News  |  By John Commins  
   July 18, 2017

Researchers and advocacy groups have raised concerns that hospitals might not readmit patients out of fear of financial penalties associated with HRRP, thus increasing post-discharge mortality.

A review of more than six million hospitalizations shows no linkage between reduced 30-day readmissions and increased post-discharge mortality, according to a new study today in JAMA.

Yale New Haven Health researchers, led by Kumar Dharmarajan, MD, wanted to see if the Affordable Care Act’s Hospital Readmissions Reduction Program had the unintended consequence of increasing mortality rates. Researchers and advocacy groups have raised concerns that hospitals might not readmit patients out of fear of financial penalties associated with HRRP, thus increasing post-discharge mortality.

Those concerns, apparently, are unfounded, the study showed.

“While concerns about unintended consequences of incentivizing readmission reduction have been frequently raised, study findings strongly suggest that mortality has not increased,” the study concluded.

The researchers examined the correlation of trends in hospital 30-day readmission rates and hospital 30-day mortality rates after discharge among Medicare fee-for-service beneficiaries 65 years or older hospitalized with heart failure, acute myocardial infarction, or pneumonia from 2008 through 2014. Approximately 6.7 million hospitalizations were identified, as were any changes in risk-adjusted readmission and mortality rates. The data showed that reductions in hospital 30-day readmission rates were weakly but significantly correlated with reductions in hospital 30-day mortality rates after discharge.   

The study authors said their findings could be limited because they examined only three conditions, and the findings may not apply to readmission reductions for conditions not targeted by the ACA.

In an editorial accompanying the study, Karen E. Joynt Maddox, MD, an associate professor at Harvard Medical School, called the findings “certainly good news.”

“There is an emerging literature on strategies that hospitals are using to reduce readmissions, the majority of which relate to improving coordination, communication, and cooperation among physicians and other healthcare professions and across care settings Joynt Maddox wrote. “The fact that these strategies do not inadvertently increase mortality rate, and may even have some positive effects, is even more reason to continue this important work helping patients transition safely from hospital to home.”

Joynt Maddox said the study does not address another key concern – that hospitals are prioritizing readmissions reductions over lowering mortality rates. She noted that mortality for heart failure increased during the study period, held steady for pneumonia, and saw slight improvements for AMI.

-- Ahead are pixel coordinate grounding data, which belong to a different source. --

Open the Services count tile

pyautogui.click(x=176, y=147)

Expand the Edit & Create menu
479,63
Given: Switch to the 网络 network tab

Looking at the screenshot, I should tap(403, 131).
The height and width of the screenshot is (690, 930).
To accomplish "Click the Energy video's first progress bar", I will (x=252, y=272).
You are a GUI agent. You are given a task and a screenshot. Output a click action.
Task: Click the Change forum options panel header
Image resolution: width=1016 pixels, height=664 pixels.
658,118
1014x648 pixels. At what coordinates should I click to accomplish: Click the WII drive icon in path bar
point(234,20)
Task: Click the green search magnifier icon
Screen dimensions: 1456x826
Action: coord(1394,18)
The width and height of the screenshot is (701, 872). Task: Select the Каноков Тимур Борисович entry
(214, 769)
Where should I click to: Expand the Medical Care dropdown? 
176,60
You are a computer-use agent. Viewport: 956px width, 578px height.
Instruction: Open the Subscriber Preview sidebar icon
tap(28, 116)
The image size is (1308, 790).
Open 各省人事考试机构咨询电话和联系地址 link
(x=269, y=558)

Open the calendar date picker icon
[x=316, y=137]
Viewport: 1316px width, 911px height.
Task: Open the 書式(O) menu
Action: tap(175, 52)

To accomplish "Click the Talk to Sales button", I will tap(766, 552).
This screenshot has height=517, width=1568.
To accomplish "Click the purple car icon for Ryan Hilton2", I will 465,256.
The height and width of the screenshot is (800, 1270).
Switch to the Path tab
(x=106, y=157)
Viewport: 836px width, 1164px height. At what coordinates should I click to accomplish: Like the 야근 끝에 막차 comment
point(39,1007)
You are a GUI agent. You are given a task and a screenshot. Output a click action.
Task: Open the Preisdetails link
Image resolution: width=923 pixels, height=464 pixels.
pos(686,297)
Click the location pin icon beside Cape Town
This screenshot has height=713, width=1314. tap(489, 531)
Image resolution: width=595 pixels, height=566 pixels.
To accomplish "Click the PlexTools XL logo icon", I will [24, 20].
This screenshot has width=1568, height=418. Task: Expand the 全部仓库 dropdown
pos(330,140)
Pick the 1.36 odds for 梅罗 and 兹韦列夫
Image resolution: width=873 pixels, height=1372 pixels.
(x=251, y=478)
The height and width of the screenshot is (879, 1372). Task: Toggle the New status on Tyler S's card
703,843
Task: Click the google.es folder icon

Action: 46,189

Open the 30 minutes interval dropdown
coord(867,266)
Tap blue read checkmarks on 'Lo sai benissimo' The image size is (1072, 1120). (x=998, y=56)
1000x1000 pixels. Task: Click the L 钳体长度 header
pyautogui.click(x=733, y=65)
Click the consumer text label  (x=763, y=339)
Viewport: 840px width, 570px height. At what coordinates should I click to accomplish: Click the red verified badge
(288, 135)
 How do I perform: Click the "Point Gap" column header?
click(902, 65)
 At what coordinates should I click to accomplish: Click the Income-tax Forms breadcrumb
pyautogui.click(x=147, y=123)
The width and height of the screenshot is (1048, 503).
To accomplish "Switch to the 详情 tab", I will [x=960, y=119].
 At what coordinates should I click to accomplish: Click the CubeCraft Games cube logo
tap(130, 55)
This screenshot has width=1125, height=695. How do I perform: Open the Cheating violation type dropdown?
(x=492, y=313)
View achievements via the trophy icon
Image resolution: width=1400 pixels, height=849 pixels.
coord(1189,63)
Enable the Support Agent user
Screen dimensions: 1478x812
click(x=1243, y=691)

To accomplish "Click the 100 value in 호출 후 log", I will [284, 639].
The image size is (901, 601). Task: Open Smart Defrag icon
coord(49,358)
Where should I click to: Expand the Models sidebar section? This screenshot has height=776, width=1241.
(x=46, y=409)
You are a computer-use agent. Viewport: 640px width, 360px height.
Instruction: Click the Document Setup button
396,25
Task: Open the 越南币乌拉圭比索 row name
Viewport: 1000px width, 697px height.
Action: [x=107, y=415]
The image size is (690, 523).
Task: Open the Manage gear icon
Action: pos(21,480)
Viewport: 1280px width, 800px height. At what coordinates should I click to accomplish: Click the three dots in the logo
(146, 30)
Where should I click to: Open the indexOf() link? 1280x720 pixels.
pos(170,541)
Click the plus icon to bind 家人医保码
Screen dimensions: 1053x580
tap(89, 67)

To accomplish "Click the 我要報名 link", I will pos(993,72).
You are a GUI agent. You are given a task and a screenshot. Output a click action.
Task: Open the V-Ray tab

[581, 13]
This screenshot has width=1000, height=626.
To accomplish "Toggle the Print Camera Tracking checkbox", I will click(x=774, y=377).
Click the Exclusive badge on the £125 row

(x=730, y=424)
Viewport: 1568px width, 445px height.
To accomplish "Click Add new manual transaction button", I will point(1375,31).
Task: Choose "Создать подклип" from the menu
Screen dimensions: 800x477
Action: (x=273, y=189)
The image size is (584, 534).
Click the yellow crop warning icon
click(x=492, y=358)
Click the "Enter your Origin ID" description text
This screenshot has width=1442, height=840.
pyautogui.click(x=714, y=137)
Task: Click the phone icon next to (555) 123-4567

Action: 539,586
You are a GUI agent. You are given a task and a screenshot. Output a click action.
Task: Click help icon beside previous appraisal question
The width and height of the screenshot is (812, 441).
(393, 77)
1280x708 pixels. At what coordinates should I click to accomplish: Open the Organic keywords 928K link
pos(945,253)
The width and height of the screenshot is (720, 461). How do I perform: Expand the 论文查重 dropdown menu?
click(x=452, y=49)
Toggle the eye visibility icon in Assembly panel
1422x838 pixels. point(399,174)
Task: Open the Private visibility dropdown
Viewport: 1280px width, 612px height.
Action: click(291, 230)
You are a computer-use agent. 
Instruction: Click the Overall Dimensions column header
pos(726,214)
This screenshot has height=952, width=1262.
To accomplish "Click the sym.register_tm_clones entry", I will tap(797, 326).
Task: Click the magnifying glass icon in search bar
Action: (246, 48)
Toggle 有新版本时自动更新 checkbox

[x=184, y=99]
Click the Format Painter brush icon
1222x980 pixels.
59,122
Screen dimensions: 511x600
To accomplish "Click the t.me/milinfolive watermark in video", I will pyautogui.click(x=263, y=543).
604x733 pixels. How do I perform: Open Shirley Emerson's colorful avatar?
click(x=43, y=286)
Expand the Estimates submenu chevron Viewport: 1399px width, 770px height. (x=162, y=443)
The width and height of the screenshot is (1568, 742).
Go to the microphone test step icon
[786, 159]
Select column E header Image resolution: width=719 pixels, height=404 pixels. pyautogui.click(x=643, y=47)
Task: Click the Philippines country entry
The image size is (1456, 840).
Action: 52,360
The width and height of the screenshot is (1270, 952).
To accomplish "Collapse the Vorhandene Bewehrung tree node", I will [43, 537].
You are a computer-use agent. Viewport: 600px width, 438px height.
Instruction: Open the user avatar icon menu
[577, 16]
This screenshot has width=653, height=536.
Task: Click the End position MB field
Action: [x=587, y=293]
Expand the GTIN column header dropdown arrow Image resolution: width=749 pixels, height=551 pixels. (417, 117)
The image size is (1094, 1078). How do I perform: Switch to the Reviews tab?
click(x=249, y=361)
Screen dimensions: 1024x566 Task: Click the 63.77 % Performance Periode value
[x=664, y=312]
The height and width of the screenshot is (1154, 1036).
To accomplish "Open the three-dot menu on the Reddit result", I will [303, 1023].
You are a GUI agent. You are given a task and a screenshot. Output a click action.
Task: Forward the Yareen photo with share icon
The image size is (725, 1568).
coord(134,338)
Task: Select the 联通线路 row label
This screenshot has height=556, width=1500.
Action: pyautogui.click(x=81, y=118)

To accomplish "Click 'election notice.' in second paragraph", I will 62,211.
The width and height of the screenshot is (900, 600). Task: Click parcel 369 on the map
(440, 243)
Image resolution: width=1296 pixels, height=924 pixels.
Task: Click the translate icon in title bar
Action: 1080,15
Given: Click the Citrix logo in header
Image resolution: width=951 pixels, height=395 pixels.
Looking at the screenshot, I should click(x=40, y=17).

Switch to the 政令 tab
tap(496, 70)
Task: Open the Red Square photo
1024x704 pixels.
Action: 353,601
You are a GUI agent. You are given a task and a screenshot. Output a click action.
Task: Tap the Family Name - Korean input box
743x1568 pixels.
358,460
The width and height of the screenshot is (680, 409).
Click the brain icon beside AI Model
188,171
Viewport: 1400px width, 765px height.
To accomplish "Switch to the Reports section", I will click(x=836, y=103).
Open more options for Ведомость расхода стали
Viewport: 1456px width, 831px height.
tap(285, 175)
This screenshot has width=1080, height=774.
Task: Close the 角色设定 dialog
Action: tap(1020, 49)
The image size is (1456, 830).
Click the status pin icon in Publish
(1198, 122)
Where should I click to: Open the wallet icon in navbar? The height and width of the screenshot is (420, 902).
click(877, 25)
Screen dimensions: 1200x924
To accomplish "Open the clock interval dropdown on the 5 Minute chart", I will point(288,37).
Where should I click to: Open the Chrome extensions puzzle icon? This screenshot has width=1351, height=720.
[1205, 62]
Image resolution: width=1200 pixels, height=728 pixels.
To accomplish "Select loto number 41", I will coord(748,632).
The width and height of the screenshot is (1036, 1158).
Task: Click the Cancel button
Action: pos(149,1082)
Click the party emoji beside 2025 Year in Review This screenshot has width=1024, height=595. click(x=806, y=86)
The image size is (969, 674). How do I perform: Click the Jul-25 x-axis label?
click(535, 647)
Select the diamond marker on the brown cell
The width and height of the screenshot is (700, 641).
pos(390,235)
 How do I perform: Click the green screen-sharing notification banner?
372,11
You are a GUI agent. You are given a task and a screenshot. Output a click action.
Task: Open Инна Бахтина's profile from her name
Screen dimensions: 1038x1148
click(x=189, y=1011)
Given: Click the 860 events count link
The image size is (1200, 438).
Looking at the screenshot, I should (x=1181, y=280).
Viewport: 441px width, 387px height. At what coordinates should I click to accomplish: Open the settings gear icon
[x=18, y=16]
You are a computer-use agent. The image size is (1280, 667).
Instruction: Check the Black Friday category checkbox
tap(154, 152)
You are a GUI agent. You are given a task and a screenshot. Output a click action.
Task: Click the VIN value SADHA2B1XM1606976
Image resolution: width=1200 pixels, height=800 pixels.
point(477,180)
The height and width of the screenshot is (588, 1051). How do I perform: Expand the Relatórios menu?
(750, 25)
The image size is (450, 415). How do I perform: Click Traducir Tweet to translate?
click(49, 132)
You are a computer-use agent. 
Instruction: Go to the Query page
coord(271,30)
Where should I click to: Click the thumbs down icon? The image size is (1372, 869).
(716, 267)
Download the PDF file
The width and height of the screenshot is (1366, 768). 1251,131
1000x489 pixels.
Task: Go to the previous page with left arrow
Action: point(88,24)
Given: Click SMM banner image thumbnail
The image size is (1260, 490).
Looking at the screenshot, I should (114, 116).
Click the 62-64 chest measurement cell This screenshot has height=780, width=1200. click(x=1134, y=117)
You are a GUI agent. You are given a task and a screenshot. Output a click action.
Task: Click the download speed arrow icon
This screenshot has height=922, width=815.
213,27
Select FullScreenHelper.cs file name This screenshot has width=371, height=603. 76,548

The study findings are consistent with earlier research that appeared in JAMA.

However, a study last fall in Journal of Hospital Medicine examined nearly 4,500 acute-care hospitals' hospital-wide readmission rates and compared them with those hospitals' mortality rates in six areas tracked by the Centers for Medicare & Medicaid Services: heart attack, pneumonia, heart failure, stroke, chronic obstructive pulmonary disease, and coronary artery bypass. The researchers found that hospitals with the highest rates of readmission were more likely to show better mortality scores in patients treated for heart failure, COPD, and stroke. That led the study authors to question the use of readmissions as a valid quality indicator in CMS’ hospital rankings.

John Commins is a content specialist and online news editor for HealthLeaders, a Simplify Compliance brand.